Extracted data entries
Content starts

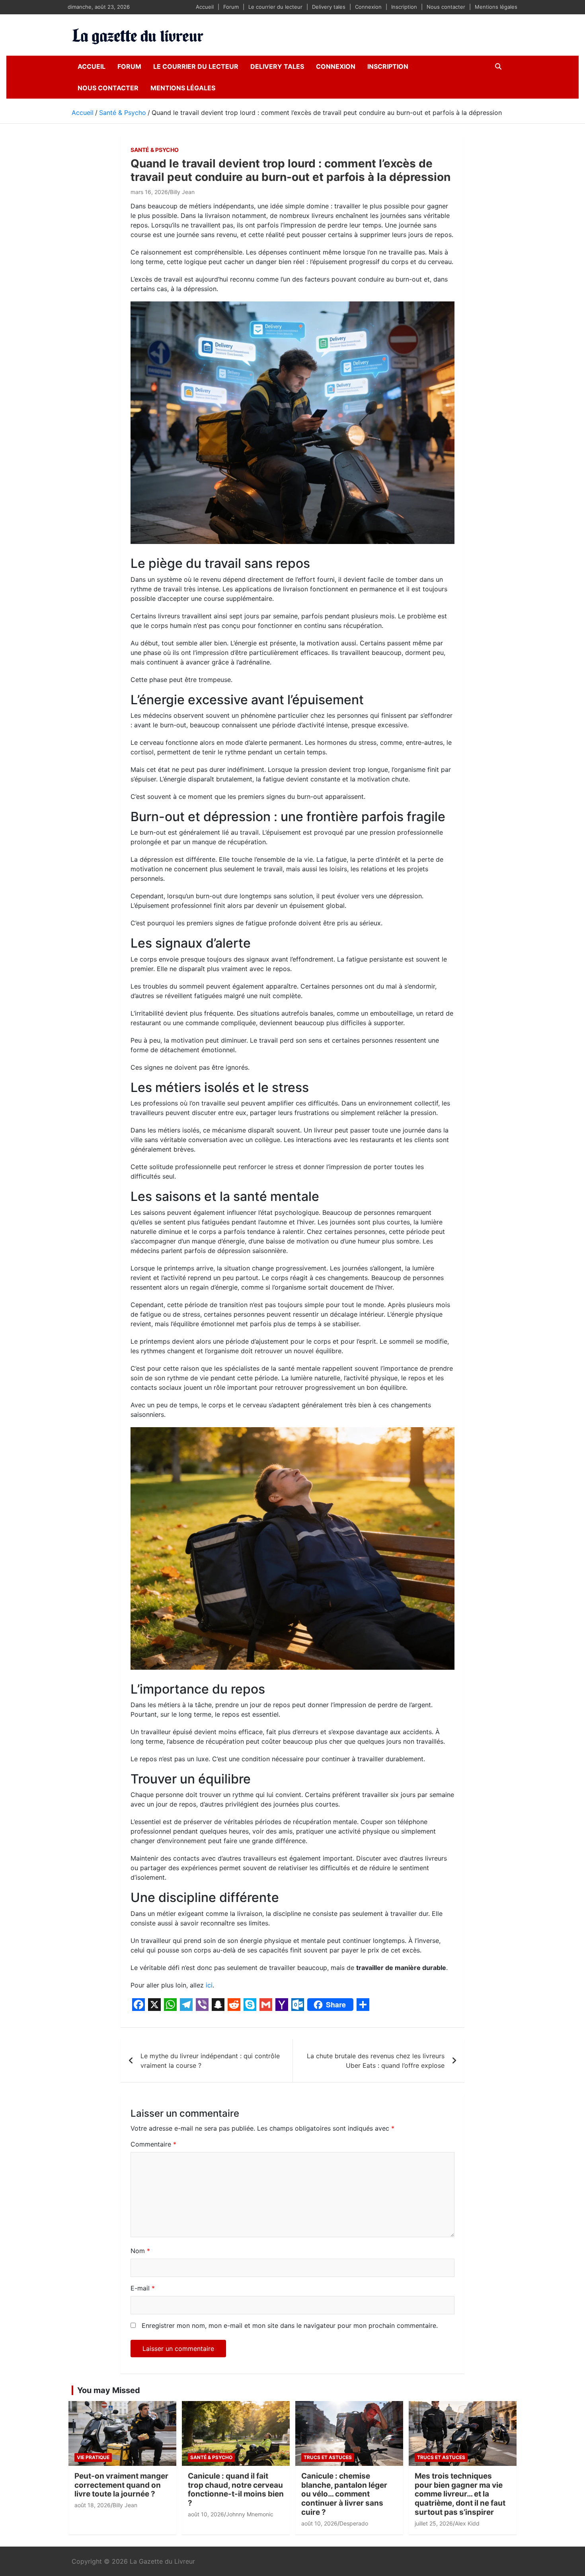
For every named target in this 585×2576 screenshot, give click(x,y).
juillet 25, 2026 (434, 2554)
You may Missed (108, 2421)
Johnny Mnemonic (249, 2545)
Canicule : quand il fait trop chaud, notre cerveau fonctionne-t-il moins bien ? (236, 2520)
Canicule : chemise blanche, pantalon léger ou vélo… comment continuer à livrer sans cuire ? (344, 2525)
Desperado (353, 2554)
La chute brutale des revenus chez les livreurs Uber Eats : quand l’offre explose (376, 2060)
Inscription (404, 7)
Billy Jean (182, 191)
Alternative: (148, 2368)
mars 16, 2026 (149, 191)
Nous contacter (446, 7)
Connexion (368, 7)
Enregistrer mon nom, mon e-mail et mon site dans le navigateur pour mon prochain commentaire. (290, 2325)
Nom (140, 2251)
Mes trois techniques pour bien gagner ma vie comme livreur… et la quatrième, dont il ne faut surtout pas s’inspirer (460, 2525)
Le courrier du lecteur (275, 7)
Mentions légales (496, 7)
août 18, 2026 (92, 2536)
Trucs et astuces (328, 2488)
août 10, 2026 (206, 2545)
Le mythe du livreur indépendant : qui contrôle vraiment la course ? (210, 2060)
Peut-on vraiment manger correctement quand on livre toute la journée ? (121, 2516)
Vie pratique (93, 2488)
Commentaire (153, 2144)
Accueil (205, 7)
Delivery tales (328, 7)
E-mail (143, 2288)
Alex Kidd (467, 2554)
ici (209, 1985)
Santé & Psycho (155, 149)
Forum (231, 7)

Content ends

◆ **What this task involves**
Search the entries for the word "pour". Copy each line where it appears.

◆ **Output of the exercise**
Enregistrer mon nom, mon e-mail et mon site dans le navigateur pour mon prochain commentaire. (290, 2325)
Mes trois techniques pour bien gagner ma vie comme livreur… et la quatrième, dont il ne faut surtout pas s’inspirer (460, 2525)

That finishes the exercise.